• **Task brief**
Quote the stretch of lines from the one containing "Click the mini-refrigerator" through the one containing "Action: 567,246", keeping both ends.

(Recorded data)
• • •

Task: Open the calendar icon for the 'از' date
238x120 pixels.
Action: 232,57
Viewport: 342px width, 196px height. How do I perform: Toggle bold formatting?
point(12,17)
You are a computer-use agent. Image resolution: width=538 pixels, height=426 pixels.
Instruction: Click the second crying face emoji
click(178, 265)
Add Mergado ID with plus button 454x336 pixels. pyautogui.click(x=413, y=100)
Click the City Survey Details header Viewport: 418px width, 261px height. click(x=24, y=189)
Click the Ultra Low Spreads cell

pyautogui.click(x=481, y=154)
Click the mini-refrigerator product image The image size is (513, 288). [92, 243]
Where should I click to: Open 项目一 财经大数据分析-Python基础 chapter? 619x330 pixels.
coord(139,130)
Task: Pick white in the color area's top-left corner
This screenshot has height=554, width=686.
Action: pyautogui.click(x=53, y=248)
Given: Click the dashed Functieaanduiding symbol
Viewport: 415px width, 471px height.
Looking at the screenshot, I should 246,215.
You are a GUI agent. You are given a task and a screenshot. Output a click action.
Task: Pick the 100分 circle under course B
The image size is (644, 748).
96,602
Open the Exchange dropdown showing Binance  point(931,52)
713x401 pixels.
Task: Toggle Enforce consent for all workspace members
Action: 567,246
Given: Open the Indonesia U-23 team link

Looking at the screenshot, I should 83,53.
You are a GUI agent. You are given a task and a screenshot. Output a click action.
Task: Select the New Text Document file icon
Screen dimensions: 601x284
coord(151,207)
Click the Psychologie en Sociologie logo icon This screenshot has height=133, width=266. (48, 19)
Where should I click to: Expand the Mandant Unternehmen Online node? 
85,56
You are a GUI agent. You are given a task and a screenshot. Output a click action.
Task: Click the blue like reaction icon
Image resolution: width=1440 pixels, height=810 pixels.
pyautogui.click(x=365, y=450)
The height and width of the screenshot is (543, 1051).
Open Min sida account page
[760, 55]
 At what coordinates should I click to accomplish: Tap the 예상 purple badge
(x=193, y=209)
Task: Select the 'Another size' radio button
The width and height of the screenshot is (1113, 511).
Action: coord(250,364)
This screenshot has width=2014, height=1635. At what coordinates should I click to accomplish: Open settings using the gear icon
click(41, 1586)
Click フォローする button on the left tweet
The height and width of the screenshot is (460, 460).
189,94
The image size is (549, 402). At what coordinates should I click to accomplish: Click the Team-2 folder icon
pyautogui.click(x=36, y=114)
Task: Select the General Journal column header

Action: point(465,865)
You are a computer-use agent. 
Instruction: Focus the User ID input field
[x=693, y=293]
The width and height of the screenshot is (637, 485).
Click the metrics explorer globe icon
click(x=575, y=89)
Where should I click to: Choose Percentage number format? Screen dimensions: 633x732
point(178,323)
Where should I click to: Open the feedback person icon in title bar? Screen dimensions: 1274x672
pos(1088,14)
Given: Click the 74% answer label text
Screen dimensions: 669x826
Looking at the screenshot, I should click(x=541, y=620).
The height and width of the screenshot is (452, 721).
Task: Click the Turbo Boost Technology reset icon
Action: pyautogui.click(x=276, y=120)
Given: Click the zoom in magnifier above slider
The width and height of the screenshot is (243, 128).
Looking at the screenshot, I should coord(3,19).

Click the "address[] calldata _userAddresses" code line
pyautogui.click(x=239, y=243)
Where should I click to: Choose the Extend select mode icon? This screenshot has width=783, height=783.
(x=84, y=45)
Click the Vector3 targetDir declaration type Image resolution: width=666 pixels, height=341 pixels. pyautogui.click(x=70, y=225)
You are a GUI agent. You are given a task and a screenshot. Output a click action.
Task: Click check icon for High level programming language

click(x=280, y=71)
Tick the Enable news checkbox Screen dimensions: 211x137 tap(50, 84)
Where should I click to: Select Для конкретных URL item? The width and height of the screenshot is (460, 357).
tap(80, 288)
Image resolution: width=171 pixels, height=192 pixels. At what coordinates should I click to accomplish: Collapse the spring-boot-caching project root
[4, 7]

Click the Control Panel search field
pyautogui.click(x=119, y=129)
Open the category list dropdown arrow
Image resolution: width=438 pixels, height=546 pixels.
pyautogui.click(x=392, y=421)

• • •

• **Finished answer**
Click the mini-refrigerator product image The image size is (513, 288). [92, 243]
Where should I click to: Open 项目一 财经大数据分析-Python基础 chapter? 619x330 pixels.
coord(139,130)
Task: Pick white in the color area's top-left corner
This screenshot has height=554, width=686.
Action: pyautogui.click(x=53, y=248)
Given: Click the dashed Functieaanduiding symbol
Viewport: 415px width, 471px height.
Looking at the screenshot, I should 246,215.
You are a GUI agent. You are given a task and a screenshot. Output a click action.
Task: Pick the 100分 circle under course B
The image size is (644, 748).
96,602
Open the Exchange dropdown showing Binance  point(931,52)
713x401 pixels.
Task: Toggle Enforce consent for all workspace members
Action: 567,246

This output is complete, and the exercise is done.